- GOAL OF THE EXERCISE
In the material, take the lines from the one with "Where should I click to: Select" to the one with "(x=174, y=58)". Change "GUI agent" to "computer-use agent" and give those lines again with nothing else changed.

- ENTRIES PROVIDED
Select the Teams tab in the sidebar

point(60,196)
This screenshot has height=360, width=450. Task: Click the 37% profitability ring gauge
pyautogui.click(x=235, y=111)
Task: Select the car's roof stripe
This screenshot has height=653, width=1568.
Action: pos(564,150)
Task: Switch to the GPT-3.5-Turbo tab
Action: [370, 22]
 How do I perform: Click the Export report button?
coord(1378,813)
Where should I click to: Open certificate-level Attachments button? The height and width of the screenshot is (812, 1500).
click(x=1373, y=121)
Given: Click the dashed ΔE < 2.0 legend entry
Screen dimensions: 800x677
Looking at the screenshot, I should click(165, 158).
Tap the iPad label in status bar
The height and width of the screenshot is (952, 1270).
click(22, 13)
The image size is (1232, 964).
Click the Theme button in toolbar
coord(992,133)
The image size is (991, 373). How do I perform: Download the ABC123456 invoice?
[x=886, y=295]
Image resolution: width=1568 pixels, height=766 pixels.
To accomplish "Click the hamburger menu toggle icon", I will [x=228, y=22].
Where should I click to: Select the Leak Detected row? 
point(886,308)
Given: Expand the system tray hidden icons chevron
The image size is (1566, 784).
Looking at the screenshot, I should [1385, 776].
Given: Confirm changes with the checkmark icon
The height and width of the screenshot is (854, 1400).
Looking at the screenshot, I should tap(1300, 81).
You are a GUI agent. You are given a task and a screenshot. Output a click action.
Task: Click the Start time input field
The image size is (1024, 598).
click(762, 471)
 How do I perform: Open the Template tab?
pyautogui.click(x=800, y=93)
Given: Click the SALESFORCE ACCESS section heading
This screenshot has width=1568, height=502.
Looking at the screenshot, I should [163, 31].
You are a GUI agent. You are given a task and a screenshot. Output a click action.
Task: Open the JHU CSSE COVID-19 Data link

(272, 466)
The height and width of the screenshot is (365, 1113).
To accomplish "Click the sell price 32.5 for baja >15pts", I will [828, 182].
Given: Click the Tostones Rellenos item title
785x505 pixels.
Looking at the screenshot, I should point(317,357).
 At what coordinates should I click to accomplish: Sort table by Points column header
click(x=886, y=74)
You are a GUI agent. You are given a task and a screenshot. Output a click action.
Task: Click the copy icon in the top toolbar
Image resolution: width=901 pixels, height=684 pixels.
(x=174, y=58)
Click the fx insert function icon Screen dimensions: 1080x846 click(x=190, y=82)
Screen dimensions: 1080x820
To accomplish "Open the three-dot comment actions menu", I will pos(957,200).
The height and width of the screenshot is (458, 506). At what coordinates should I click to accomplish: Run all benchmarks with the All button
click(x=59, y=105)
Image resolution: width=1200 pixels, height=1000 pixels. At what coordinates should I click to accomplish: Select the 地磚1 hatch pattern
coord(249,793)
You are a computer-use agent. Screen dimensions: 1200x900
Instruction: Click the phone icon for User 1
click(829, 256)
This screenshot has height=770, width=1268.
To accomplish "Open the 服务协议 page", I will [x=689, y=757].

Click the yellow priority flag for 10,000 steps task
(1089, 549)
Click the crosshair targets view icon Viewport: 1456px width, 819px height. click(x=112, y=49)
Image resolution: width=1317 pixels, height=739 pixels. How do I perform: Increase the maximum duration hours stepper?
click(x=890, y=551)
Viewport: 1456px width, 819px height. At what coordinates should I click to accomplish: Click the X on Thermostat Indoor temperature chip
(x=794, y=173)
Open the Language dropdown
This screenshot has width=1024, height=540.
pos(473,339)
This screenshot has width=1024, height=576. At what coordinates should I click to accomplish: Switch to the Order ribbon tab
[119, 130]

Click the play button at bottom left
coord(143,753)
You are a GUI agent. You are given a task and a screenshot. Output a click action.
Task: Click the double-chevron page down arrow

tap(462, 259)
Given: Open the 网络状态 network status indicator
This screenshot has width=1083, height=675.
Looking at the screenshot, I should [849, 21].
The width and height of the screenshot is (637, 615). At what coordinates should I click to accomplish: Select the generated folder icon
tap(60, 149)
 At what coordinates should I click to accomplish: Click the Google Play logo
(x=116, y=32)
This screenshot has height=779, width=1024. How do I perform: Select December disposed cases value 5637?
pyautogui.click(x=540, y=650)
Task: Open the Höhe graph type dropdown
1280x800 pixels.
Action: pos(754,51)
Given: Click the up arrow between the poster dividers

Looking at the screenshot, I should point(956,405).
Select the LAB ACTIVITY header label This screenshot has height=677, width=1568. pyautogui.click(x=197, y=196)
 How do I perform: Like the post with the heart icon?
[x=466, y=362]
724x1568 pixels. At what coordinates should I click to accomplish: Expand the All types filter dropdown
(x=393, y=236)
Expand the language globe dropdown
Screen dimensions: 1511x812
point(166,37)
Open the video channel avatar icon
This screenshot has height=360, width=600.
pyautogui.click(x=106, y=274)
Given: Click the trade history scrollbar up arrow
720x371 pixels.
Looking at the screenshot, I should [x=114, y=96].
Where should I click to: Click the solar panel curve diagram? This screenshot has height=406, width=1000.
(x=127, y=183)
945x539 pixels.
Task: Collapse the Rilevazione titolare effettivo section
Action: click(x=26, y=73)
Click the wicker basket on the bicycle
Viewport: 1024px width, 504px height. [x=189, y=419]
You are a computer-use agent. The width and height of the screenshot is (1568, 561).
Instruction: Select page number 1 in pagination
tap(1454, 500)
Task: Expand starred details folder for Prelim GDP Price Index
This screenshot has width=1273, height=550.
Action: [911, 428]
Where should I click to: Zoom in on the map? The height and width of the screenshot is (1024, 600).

- RESULT
Where should I click to: Select the Leak Detected row? 
point(886,308)
Given: Expand the system tray hidden icons chevron
The image size is (1566, 784).
Looking at the screenshot, I should [1385, 776].
Given: Confirm changes with the checkmark icon
The height and width of the screenshot is (854, 1400).
Looking at the screenshot, I should tap(1300, 81).
You are a computer-use agent. You are given a task and a screenshot. Output a click action.
Task: Click the Start time input field
The image size is (1024, 598).
click(762, 471)
 How do I perform: Open the Template tab?
pyautogui.click(x=800, y=93)
Given: Click the SALESFORCE ACCESS section heading
This screenshot has width=1568, height=502.
Looking at the screenshot, I should [163, 31].
You are a computer-use agent. You are given a task and a screenshot. Output a click action.
Task: Open the JHU CSSE COVID-19 Data link

(272, 466)
The height and width of the screenshot is (365, 1113).
To accomplish "Click the sell price 32.5 for baja >15pts", I will [828, 182].
Given: Click the Tostones Rellenos item title
785x505 pixels.
Looking at the screenshot, I should point(317,357).
 At what coordinates should I click to accomplish: Sort table by Points column header
click(x=886, y=74)
You are a computer-use agent. You are given a task and a screenshot. Output a click action.
Task: Click the copy icon in the top toolbar
Image resolution: width=901 pixels, height=684 pixels.
(x=174, y=58)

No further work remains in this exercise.